This reinstates the (now somewhat misleadingly named) _tidyp_version
function by using tidy-html5's tidyLibraryVersion(). This is hopefully
more palatable to upstream.

d/p/remove-tidy_version.patch: drop, no longer needed.
---
 debian/changelog                                   |   5 +
 debian/patches/fix-error-message-in-webtidy        |   2 +-
 ...tidy-html5-s-differently-formatted-summar.patch |   4 +-
 debian/patches/remove-tidy_version.patch           | 106 -------------------
 debian/patches/series                              |   1 -
 debian/patches/tidy-not-tidyp.patch                | 115 +++++++++++++++------
 6 files changed, 94 insertions(+), 139 deletions(-)

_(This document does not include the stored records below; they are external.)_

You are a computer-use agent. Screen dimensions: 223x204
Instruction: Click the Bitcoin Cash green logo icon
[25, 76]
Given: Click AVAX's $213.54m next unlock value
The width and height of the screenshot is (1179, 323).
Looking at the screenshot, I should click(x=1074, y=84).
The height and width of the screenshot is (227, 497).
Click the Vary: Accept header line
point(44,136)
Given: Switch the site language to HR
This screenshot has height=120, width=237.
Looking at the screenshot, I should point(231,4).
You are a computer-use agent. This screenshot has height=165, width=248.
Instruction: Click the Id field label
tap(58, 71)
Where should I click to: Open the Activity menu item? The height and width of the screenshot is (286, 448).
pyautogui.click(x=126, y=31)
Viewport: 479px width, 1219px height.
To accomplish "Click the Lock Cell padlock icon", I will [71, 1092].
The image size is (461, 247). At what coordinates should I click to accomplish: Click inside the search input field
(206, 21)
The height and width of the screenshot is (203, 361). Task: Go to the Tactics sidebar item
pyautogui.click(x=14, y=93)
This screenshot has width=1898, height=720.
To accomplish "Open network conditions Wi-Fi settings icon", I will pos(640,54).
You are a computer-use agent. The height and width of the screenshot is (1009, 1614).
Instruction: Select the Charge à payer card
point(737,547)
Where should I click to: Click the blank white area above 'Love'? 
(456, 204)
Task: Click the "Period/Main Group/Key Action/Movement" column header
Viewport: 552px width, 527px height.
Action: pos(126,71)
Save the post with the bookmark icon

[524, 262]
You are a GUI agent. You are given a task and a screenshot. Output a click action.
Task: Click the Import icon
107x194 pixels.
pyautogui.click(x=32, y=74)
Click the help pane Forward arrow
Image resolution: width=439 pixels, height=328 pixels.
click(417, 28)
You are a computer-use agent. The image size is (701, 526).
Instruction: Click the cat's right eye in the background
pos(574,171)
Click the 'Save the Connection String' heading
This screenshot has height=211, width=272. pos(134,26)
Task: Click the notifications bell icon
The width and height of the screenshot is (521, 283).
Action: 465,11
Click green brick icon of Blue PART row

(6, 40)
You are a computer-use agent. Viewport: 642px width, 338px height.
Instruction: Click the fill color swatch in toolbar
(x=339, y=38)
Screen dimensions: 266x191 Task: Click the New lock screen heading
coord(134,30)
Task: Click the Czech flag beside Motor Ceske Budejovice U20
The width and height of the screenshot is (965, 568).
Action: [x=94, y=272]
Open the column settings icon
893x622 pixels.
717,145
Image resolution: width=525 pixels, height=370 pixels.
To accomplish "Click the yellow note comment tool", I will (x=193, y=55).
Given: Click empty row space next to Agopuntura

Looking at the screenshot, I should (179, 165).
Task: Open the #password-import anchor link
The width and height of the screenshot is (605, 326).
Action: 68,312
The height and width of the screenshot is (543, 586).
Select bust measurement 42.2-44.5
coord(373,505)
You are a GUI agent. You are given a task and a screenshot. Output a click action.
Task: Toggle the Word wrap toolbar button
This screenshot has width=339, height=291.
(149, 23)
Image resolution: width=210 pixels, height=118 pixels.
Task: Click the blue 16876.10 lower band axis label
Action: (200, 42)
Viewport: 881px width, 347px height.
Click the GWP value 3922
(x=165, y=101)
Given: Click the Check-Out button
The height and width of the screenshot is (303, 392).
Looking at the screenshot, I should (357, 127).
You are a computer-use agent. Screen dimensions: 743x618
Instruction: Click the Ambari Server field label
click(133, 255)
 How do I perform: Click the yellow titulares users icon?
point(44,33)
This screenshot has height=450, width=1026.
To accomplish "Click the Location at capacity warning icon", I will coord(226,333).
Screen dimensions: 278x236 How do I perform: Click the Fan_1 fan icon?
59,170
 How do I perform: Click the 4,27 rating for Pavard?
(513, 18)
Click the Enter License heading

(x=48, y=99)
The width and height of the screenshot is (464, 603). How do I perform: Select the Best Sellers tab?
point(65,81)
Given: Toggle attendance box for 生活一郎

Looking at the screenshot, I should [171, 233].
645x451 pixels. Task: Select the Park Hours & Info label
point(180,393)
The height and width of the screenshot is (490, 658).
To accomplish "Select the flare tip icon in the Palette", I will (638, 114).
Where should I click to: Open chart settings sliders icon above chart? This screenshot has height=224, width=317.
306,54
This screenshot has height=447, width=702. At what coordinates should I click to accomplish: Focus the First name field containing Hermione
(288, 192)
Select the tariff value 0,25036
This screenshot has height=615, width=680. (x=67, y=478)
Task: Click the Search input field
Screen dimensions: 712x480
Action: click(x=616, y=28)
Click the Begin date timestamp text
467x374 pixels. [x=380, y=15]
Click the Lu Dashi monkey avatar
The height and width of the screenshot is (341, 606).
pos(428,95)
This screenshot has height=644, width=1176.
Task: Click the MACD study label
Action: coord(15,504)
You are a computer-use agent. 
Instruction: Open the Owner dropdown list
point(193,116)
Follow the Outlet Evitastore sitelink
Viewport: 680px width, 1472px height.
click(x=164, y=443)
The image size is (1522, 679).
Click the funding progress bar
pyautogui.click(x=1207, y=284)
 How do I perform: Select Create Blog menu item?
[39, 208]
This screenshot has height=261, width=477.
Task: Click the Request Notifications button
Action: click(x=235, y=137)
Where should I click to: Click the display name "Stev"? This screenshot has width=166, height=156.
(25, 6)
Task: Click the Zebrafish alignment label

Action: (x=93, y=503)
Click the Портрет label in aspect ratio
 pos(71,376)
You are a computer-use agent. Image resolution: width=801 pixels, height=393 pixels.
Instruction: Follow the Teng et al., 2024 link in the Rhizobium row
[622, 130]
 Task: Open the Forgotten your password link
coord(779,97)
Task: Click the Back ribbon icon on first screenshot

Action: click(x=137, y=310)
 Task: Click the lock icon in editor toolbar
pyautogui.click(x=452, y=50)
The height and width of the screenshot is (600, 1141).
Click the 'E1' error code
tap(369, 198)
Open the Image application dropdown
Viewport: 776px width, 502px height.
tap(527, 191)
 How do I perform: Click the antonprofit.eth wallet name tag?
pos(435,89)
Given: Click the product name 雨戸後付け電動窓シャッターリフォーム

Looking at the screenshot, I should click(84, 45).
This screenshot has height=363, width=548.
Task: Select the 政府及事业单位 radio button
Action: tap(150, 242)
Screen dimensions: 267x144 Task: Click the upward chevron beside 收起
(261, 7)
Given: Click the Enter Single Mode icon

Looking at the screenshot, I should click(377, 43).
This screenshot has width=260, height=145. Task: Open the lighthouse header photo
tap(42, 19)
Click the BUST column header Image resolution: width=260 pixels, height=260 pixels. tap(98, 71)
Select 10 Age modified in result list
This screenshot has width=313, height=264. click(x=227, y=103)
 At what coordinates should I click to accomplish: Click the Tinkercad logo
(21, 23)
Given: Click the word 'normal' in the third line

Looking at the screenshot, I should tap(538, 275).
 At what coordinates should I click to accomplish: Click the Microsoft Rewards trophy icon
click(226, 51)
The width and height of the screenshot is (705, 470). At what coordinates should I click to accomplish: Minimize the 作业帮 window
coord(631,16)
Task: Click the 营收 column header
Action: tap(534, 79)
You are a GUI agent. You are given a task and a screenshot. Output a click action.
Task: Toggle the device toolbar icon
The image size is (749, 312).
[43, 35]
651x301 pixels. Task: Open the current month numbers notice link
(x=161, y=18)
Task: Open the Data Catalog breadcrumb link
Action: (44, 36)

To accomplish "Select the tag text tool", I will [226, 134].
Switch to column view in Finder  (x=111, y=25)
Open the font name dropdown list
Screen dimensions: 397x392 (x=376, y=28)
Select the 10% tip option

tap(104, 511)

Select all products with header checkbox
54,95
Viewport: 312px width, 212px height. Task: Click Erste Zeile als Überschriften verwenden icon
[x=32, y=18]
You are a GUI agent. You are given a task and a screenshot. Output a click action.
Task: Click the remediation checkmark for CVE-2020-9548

 delete mode 100644 debian/patches/remove-tidy_version.patch

diff --git a/debian/changelog b/debian/changelog
index 2101180..3eb2bbe 100644
--- a/debian/changelog
+++ b/debian/changelog
@@ -24,6 +24,11 @@ libhtml-tidy-perl (1.56-2) UNRELEASED; urgency=medium
     d/p/t-venus.t-adjust-expected-result-for-tidy-html5.patch:
     add patches to make the tests pass with tidy-html5 providing libtidy
     (Closes: #829409)
+  * d/p/tidy-not-tidyp.patch: alter to support either tidyp or
+    tidy-html5, reinstating the (now somewhat misleadingly named)
+    _tidyp_version function by using tidy-html5's tidyLibraryVersion().
+    This is hopefully more palatable to upstream.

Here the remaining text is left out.